TTUHSC Medical Student Part of NIH Research Team’s JAMA Publication

Luis Castro
When Luis Castro receives his dual M.D./MPH degree in May from the Texas Tech University Health Sciences Center (TTUHSC) School of Medicine and the TTUHSC Julia Jones Matthews School of Population and Public Health, he may reflect on the many experiences he shared with his classmates. He also will be able to recount an experience known to very few medical students: being part of a research team whose work was published by the Journal of the American Medical Association (JAMA), one of the most impactful peer-reviewed medical research journals in the world.
Castro, who hails from the Dallas suburb of Garland and is currently interviewing for a residency position in neurology, said the opportunity popped up last summer when he was completing a visiting student rotation at the National Institute of Neurological Disorders and Stroke at the National Institutes of Health (NIH) in Bethesda, Maryland.
“While I was there, I had the opportunity to work in a neurofibromatosis clinic where
patients from all over the country could enroll in clinical studies,” Castro recalled.
“One of the projects included a case report that was submitted to and accepted by
JAMA Neurology.”
The case report focused on a young patient with neurofibromatosis type 1 (NF1), a
disorder known to cause changes in skin coloring and tumor growth along nerves in
the skin, brain and other body areas.
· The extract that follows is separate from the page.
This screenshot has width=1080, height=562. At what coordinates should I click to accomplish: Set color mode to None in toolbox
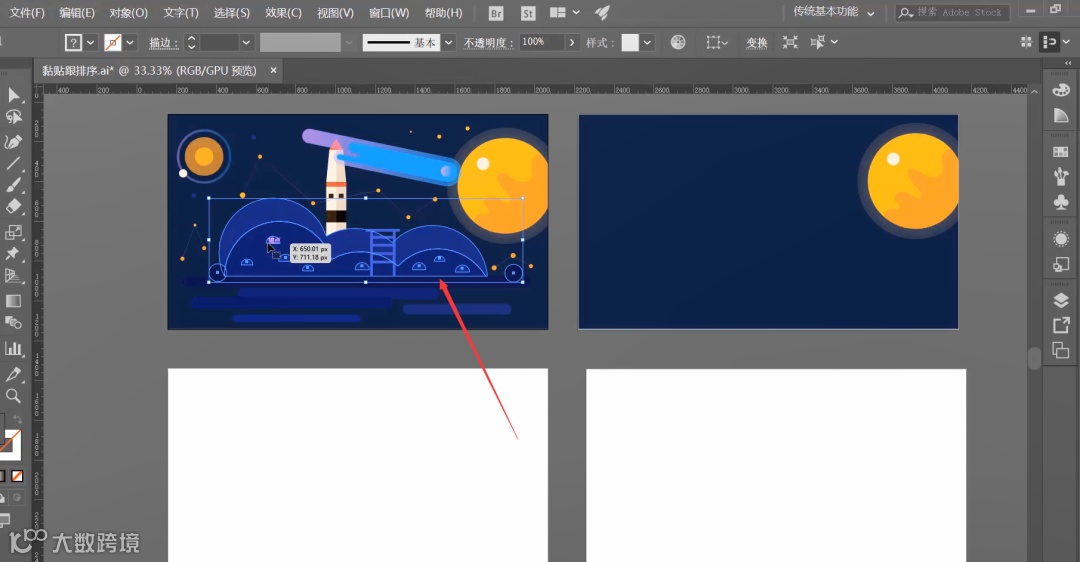(17, 476)
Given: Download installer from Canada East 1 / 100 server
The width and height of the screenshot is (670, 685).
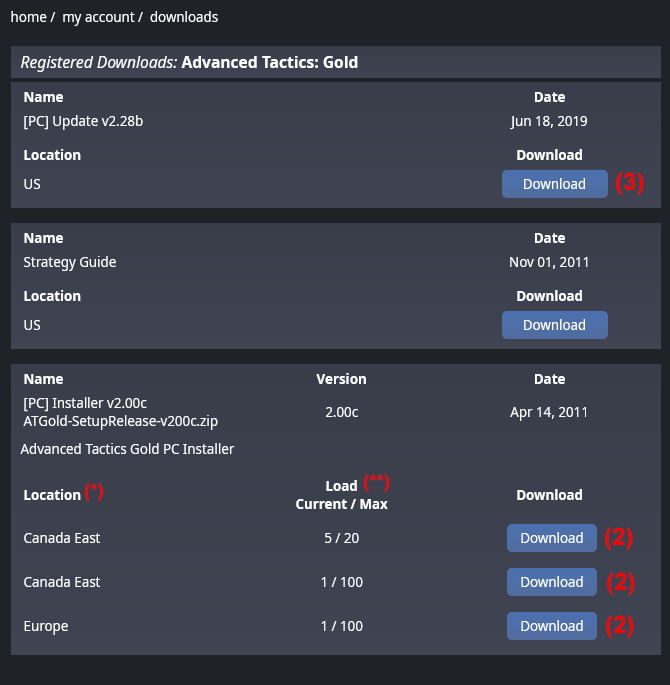Looking at the screenshot, I should (x=551, y=582).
Castro said the patient came in with an unusual
presentation of the Harlequin sign and the underlying Horner syndrome. Harlequin syndrome
is marked by flushing in the face and upper torso. It often is associated with Horner
syndrome, a rare condition where the patient experiences upper eyelid drooping, constricted
pupils and loss of facial sweating caused by a disruption to the sympathetic nerve
supply.
“Essentially, the patient would experience flushing on half of their face while exercising outside in the summer heat,” Castro said. “Because her symptoms only occurred when she was outside in the summer heat, she presented a selfie photograph using her cellphone. This caused some initial confusion because her phone mirrored the image, which led us to believe the side of the problem was on the left side. In reality, she had an underlying tumor on the right side of her neck, which was later confirmed with magnetic resonance imaging. We were able to use a surgical scar present on the photograph as a landmark to help identify the correct side of the tumor.”
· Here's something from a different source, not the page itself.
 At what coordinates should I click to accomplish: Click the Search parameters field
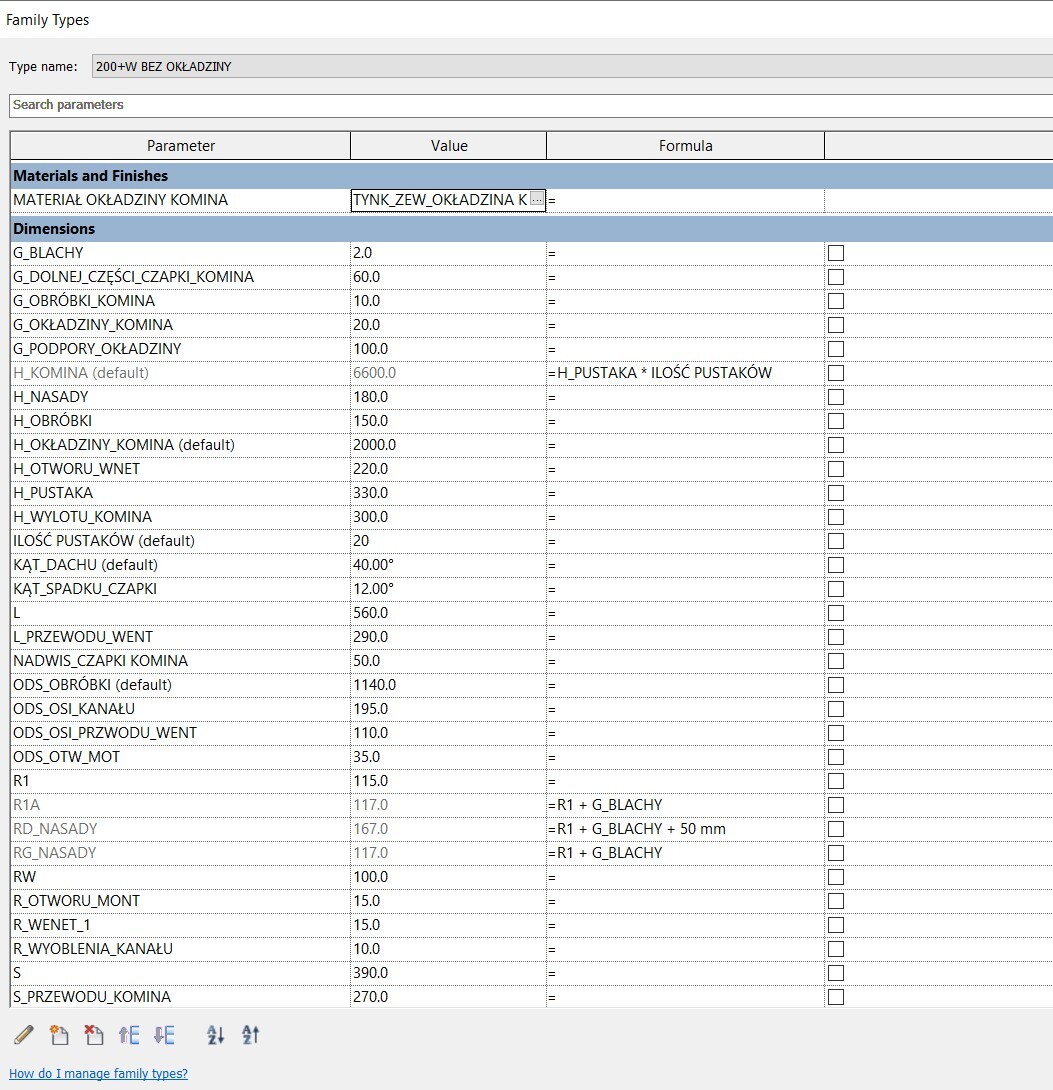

As technology’s role in patient care has increased, patients are increasingly able to provide such digital evidence of clinical symptoms. Castro said this is important for clinicians, particularly neurologists who rely heavily on lateralization of symptoms. An example of lateralization is when a patient experiences a condition such as weakness or paralysis on one side of the body.
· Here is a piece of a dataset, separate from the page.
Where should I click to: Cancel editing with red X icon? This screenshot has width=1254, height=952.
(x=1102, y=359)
“A goal of the article was to educate clinicians about the importance of understanding how some digital evidence can be mirrored by default in certain phones, but not others,” Castro explained. “As a result, we recommend patients raise their right hand when taking selfie photographs to help the clinician identify the side of the problem.”
Castro said having the opportunity to witness such an unusual presentation of an already relatively rare condition was one of the most academically interesting aspects of his NIH research experience, which also included the opportunity to co-author a book chapter on the surgical management of peripheral nerve sheath tumors. However, the most exciting part was knowing that his team’s work would be read by a wide audience and would continue the discussion on the expanding role of technology in the practice of medicine. He hopes the article will help clinicians investigate digital evidence more closely the next time a patient presents it in the clinical setting.
“I believe this experience has reinforced my desire to pursue academic medicine in the future,” Castro said. “Community neurologists play a very important role in taking care of our communities; however, I believe my professional reach can be exponentially larger in the academic setting by conducting research and helping educate the next generation of physicians.”